David Greer is the owner of the company. He has played and coached tennis for decades.

He said he moved from the Westmount multi-lot site to Larry O’Connell’s single lot for security reasons related to COVID-19.

He said he books between 9 a.m. and 4 p.m. and doesn’t think it interferes with a lot of community access.

“You can fire a cannon at these courts during the day,” said Greer. “The Halifax region has 102 courts. This is the highest number per capita in the country.

Greer said actual court usage depends on registration, so there may be days he only uses a few hours, but he reserves the whole day in case the courts need to be moved due to the rain.

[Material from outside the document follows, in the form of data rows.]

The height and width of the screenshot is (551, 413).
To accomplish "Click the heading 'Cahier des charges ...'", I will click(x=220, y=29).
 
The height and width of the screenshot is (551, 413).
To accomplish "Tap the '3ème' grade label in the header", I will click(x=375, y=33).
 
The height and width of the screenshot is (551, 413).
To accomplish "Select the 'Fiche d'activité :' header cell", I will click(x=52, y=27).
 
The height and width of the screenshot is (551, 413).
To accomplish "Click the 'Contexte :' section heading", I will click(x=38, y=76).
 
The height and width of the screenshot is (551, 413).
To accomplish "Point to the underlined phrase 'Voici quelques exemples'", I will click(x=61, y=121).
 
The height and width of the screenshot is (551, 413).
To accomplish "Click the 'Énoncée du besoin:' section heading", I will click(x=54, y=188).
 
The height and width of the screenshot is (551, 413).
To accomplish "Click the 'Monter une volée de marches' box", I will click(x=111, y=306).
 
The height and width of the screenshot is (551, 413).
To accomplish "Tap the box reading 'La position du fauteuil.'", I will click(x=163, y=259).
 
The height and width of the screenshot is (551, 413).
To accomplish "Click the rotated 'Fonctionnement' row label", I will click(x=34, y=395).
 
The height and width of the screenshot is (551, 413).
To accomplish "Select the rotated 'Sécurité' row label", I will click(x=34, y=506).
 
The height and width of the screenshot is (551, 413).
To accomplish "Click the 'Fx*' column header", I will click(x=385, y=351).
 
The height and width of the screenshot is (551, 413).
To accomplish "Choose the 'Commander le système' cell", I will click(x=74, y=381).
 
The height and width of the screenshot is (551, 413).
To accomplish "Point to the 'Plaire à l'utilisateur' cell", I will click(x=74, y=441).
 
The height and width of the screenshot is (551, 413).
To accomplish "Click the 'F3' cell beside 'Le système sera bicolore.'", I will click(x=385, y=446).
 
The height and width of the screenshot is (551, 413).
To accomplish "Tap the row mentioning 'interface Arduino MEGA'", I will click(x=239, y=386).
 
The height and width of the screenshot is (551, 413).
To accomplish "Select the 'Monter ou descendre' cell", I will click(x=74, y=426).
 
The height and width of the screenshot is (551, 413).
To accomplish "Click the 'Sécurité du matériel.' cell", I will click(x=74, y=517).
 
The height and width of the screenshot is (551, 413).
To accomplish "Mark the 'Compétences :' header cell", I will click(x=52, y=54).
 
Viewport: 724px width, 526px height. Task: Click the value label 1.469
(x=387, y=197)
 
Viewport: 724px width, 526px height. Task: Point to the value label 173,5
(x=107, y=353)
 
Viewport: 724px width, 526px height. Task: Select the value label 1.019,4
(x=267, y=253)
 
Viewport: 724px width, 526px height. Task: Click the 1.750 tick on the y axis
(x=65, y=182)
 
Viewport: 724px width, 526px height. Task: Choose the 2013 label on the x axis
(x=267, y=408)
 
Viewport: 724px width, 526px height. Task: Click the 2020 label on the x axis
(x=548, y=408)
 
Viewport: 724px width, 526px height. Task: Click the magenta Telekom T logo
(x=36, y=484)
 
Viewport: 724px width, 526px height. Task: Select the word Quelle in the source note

He said other public facilities such as ice rinks and pitches are also reserved by private companies.

Shawn Cleary, Halifax West Armdale councilor, thinks HRM staff are already considering recreational access to the facilities, but he’s doing it in a larger context.

Shawn Cleary, councilor for Halifax West Armdale, said the fees for all private companies renting recreational facilities could change later this summer. (SRC)

“If you think about the big picture beyond your community, there are a lot of courts available on a regular basis,” he said.

Cleary attributes part of the problem to an increased interest in outdoor recreation due to the pandemic.

He points out that the fees that are charged to all private companies that rent recreational facilities from HRM may soon change. HRM staff have reviewed the fees over the past two years and a report is expected in July.

Right now, tennis courts can be booked all day for $ 28. Tennis time costs $ 90 plus HST for a private adult lesson. Adult group lessons cost $ 30 plus HST, while children’s group lessons cost $ 20 plus HST.

Greer is concerned about the fee report, especially after a difficult year of closures.

Jamie Power, owner of Headstart, regularly books court time at St. Mary’s Boat Club in Halifax. He believes the public needs adequate access to the tennis courts. (SRC)

Power said he was prepared for some increases, but worried the fees were too high for his business to absorb.

“The draft report I saw two years ago included a 400 percent increase in our fees, which would bankrupt us,” he said.

Meanwhile, Meade believes that talking about fee changes doesn’t address concerns she and her neighbors have about access to recreation.

“We want to be able to use our own local facilities, paid for by taxpayers,” Meade said.